Reproduce the material below line for line, without changing any wording, and leave out the pictures.

Records in a dataset
──────────

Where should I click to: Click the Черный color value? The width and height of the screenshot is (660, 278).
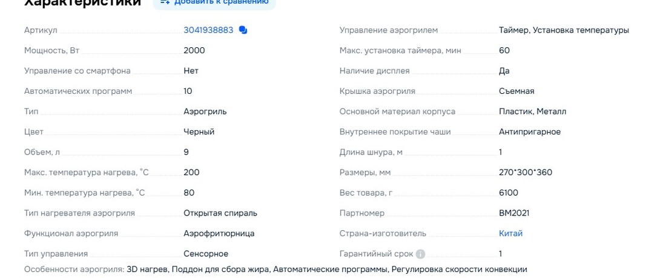[199, 131]
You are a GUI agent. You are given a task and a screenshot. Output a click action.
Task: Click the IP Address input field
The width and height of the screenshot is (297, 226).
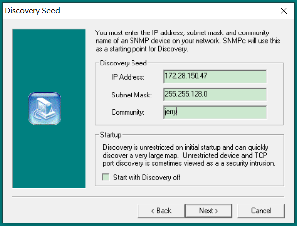click(x=214, y=77)
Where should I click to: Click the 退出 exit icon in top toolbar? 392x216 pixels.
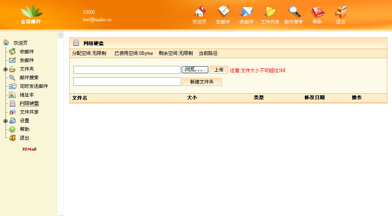[341, 12]
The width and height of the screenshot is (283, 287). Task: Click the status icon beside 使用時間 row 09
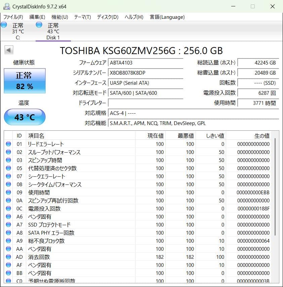(8, 193)
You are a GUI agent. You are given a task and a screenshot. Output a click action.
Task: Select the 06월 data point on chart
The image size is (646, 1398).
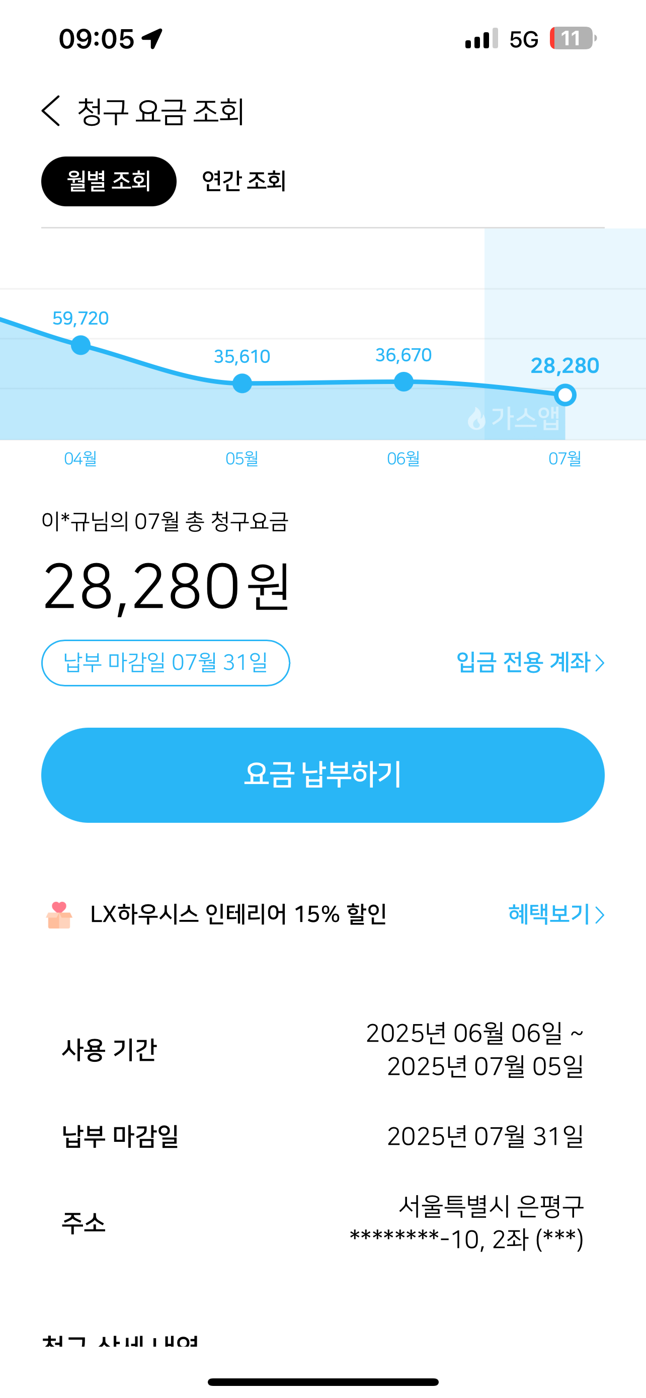404,382
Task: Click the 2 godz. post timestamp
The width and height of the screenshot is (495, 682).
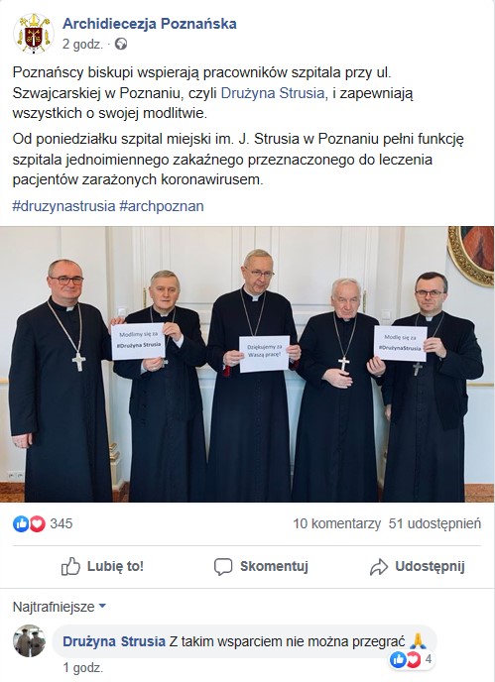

──────────

#### [Answer]
Where should I click to: Click the Черный color value? The width and height of the screenshot is (660, 278).
[199, 131]
You are a GUI agent. You are given a task and a screenshot. Output a click action.
Task: Click the IP Address input field
The width and height of the screenshot is (297, 226).
click(x=214, y=77)
Where should I click to: Click the 退出 exit icon in top toolbar? 392x216 pixels.
[341, 12]
The width and height of the screenshot is (283, 287). Task: Click the status icon beside 使用時間 row 09
(8, 193)
You are a GUI agent. You are given a task and a screenshot. Output a click action.
Task: Select the 06월 data point on chart
The image size is (646, 1398).
404,382
Task: Click the 2 godz. post timestamp
The width and height of the screenshot is (495, 682).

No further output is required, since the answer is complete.